Friday, 29 January 2010

Honda solar hydrogen station

Honda unveils a solar-powered hydrogen generating station for refuelling your hydrogen car at home. According to Honda, this will produce enough hydrogen "for the average daily commute".

Considering the amount of sunshine Chez Szondy gets, that sounds about right. Mind you, I work at home and my commute means getting from the bedroom to the office by way of the tea kettle. On the other hand, if your commute involves actually getting out of the drive...

6 comments:

Neil Russell said...

I may have to relinquish my "planet haters" club card, I actually like this sort of thing.
Not the solar bit, that's stupid, particularly when there's perfectly good electricity right there in my wall that could break down water.
There's a sweet irony that has to be coming in the hydrogen business, while the greenies are screaming for it because it doesn't really work right now, sometime someone will sort it out and then the outcry will be against "Big Water" and the awful destruction being wrought by all that hazardous moisture being expelled.
Once the fuel cell thing is humming along I will no longer have to choose from pint sized go carts and will be able to buy a car the size of a 59 Lincoln.
Big cars and fuming lefties, it's win-win for me.

Gauss said...

Well... I wouldn't want to get into the middle of the water fight that'd ensue in the U.S. southwest if hydrogen fuel cells and their requisite water electrolysis fuel generators took off in a big way. It's bad enough right now with city, industrial, and agricultural users vying against each other for it. Add in using it as a fuel base and things will get real ugly, real fast. It's an even worse idea than turning corn into ethanol for fuel.

Neil Russell said...

If you are talking about the industrial use of aquifer water, then I agree. There's a paper mill that's been sucking the aquifer to death for years around here, right next to a major river that seems to be just filled with water.

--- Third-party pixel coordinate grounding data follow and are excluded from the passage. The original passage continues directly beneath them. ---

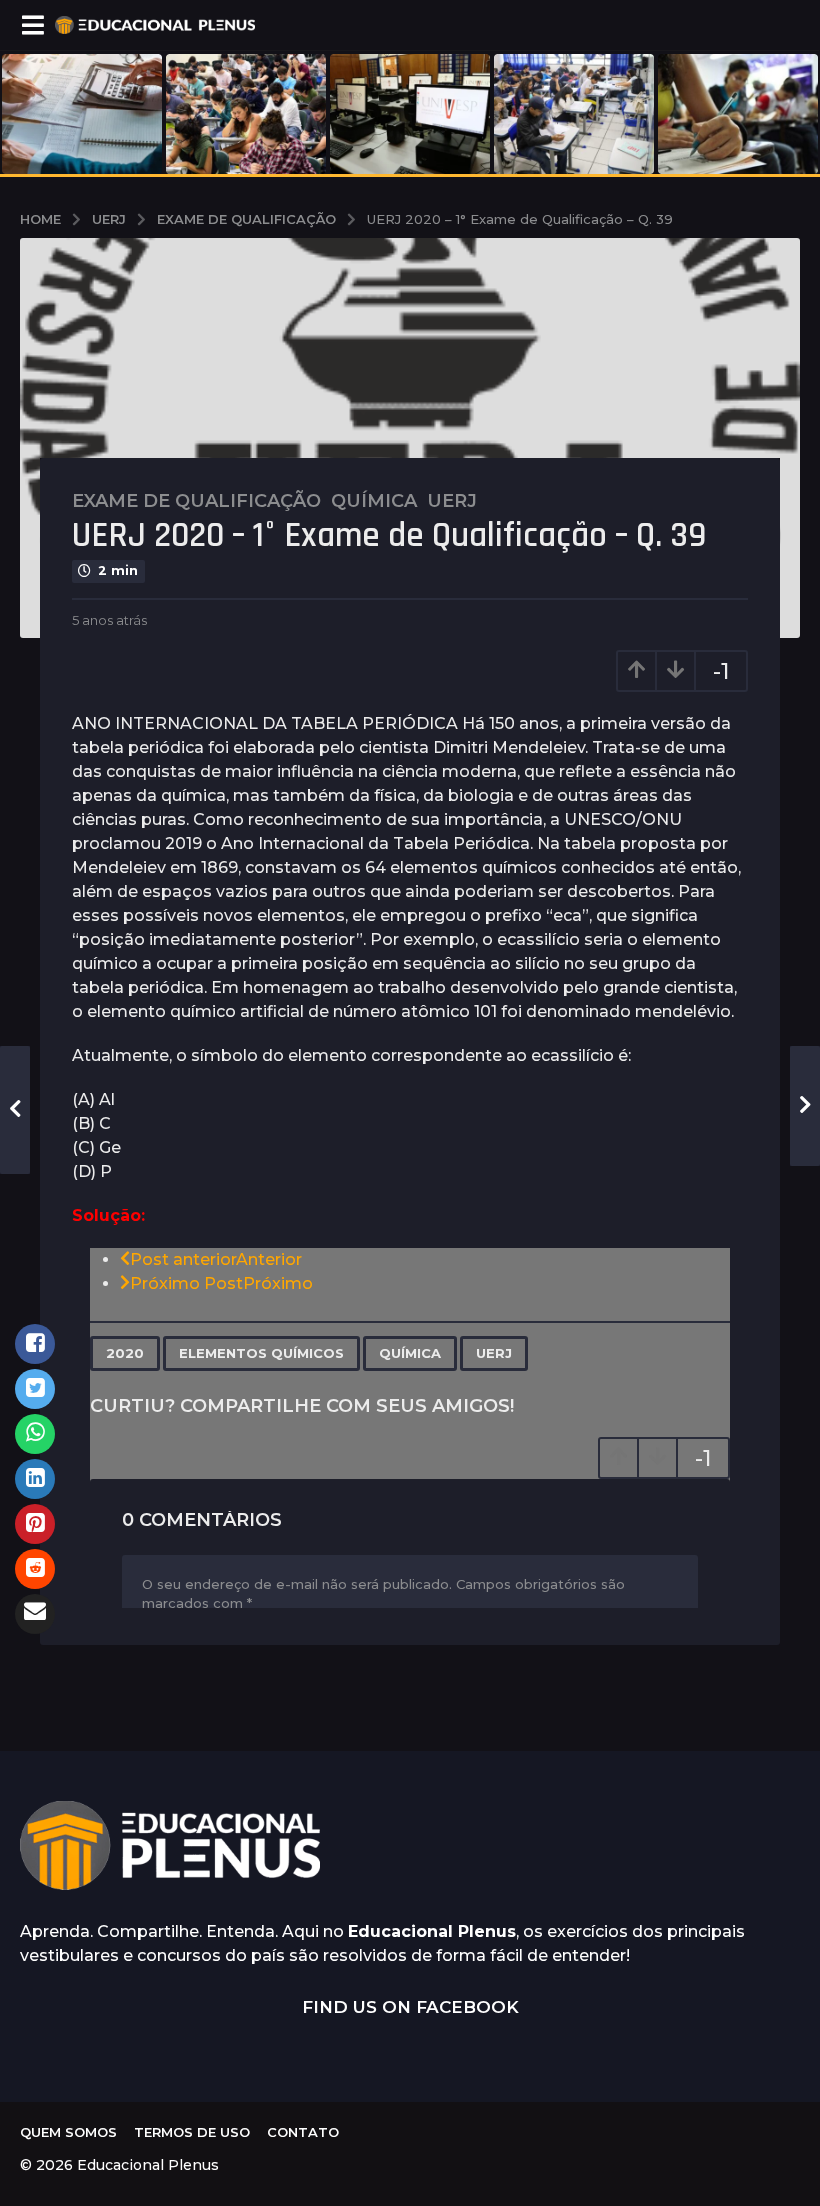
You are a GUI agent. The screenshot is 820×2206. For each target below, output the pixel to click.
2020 (125, 1353)
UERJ (494, 1353)
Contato (303, 2132)
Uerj (452, 501)
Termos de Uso (192, 2132)
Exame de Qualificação (196, 501)
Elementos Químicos (261, 1353)
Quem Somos (68, 2132)
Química (374, 501)
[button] (32, 25)
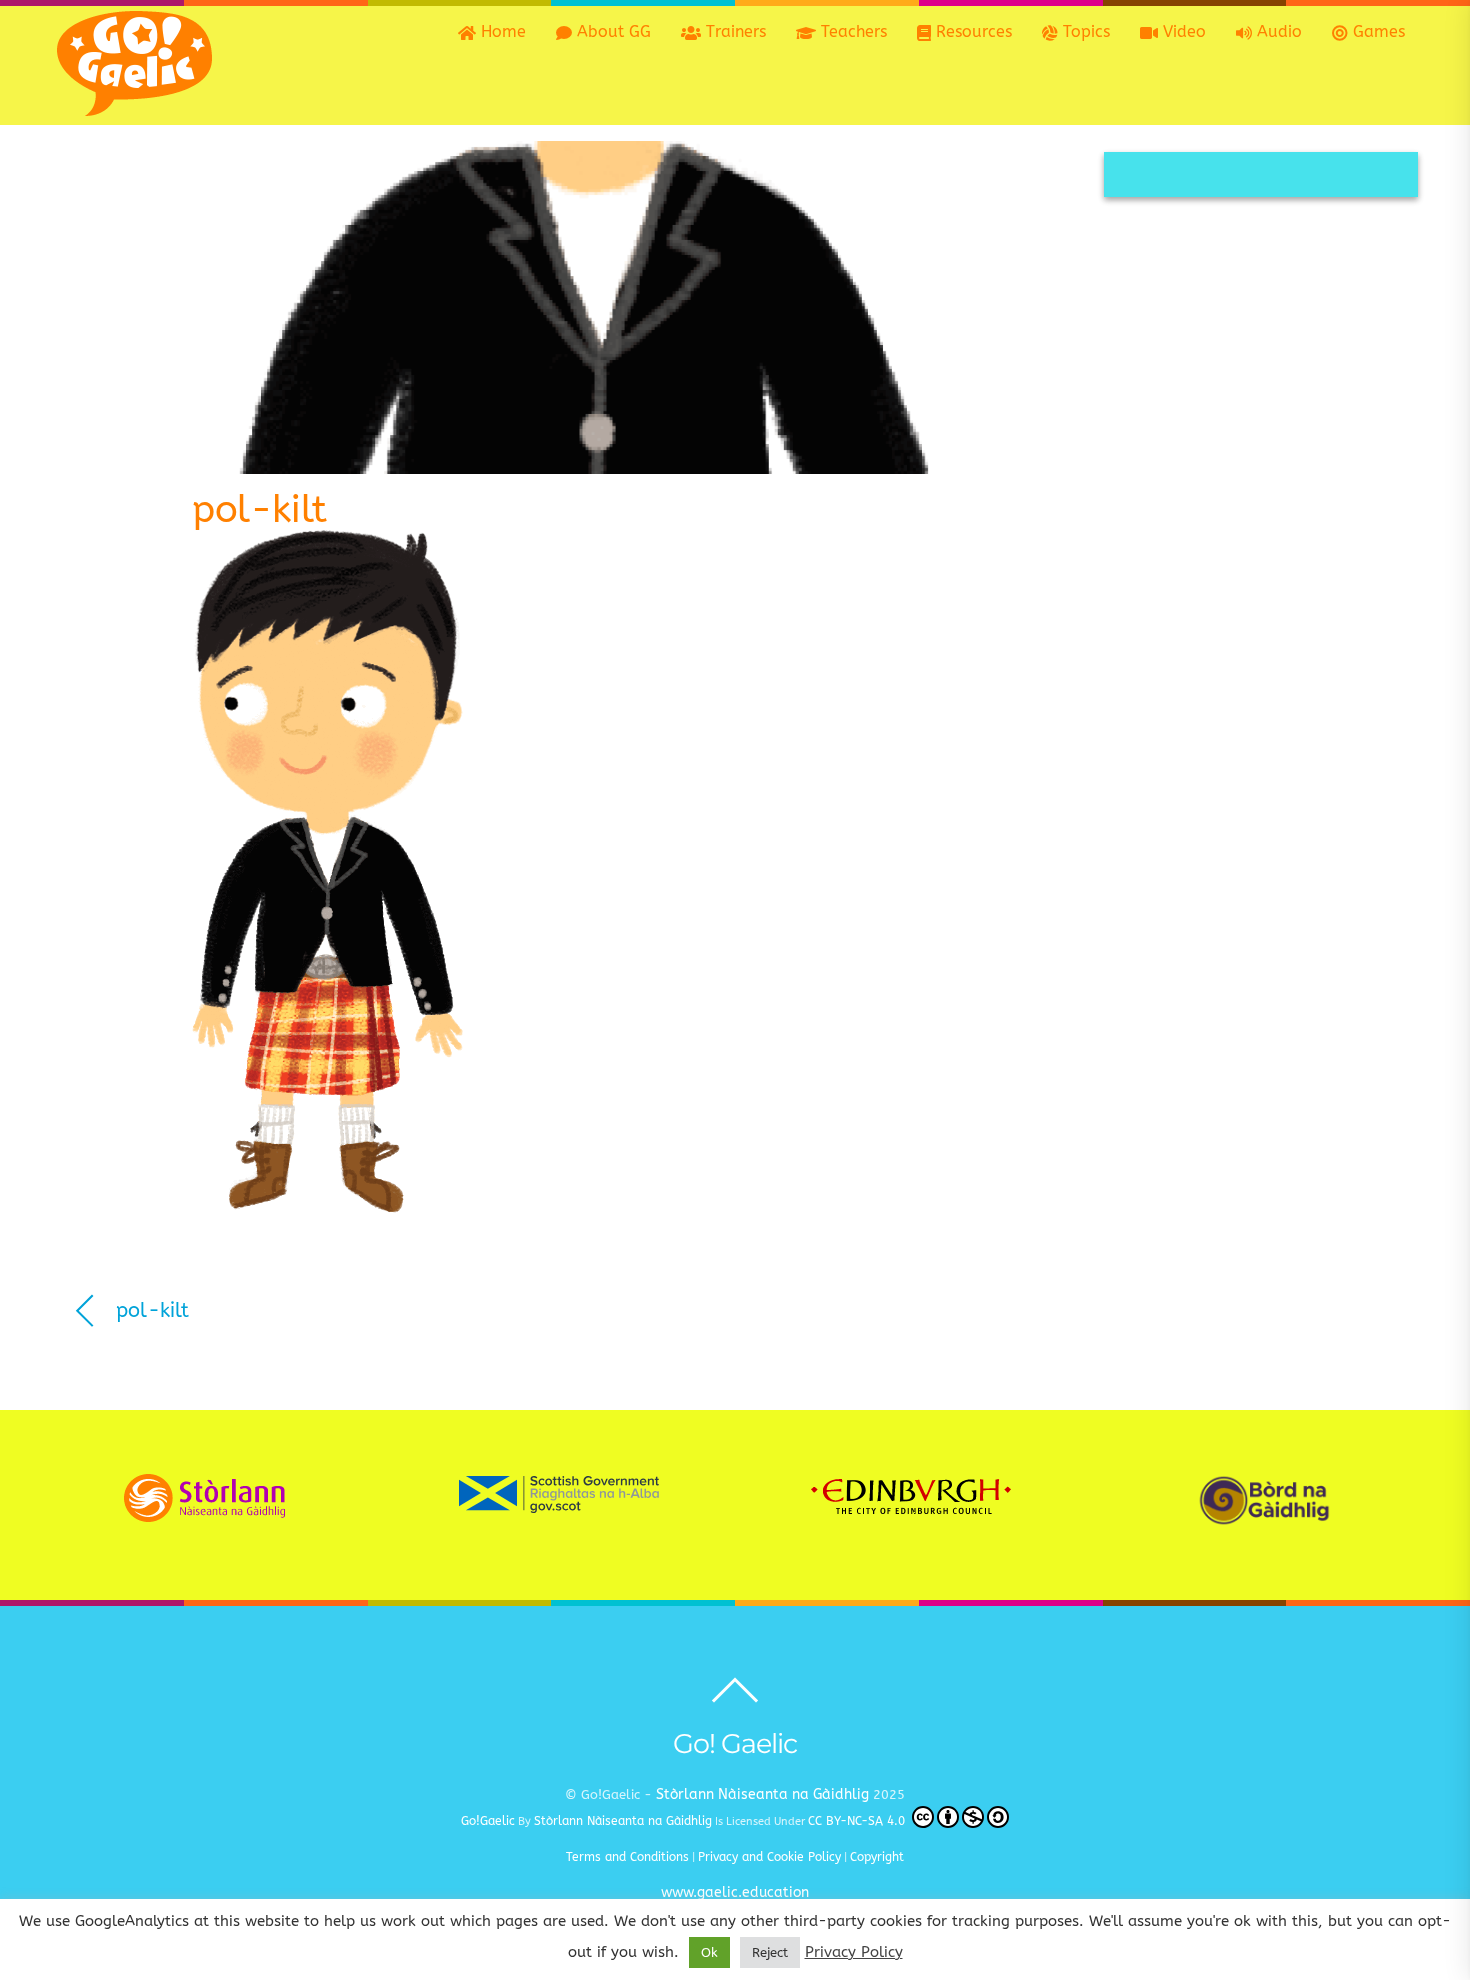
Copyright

There's no reason not to look to those big blue wobbly things that mermaids live in off each coast for manufacturing hydrogen. They even come with a built in electrolyte.
That's still going to create a need for a lot of pipe heading into arid places.
It's possible that once the more water rich areas convert to H, using so called "fossil" fuel and methane as a source of H would be a lot cheaper for those areas where it occurs in greater quantity than water.

Like anything else, the market will drive the changeover when the time comes.

jayessell said...

Put a condenser and a 10 gallon tank on the exhaust.

Use the water over and over.

Gauss said...

Electrolyzing sea water wouldn't work. The salts would coat the electrodes and clog the plumbing. It'd have to be desalinated first, which would blow the costs right out of sight.

Transporting hydrogen from areas with ample water supplies to those without sounds good. However, there is a basic limitation to that: the energy density of hydrogen. Even in liquid form hydrogen has about three times less energy per volume than gasoline. So you'd have to pipe three times as much as gasoline, and face all the technical issues of transporting a cryogenic liquid over many, many miles. This is not looking good, economics wise.

Neil Russell said...

Yes, Gauss you are correct, no doubt about the difficulties in delivery. Hydrogen in a tanker would be a ridiculous waste of a gas (or diesel) resource to transport it.

I suppose hiring someone to tap the electrodes with a hammer to knock the salt off wouldn't be a viable plan either, but that's what the engineers are for. They'll think of something.:)

Mostly the conversion of H2O into H is going to require a lot more of the country to have atom plants in place humming along doing the water split, and at that point a case could be made for electric only vehicles.
(even my particular favorite idea of induction coils in the pavement that allow for an electric car to run with few or no batteries)

Fortunately there's still a load of oil to use up until the alternates all get sorted out.

JSL; the recirculation concept reminds me of the Doble steamer with a big condenser to turn the steam back to water to boil again!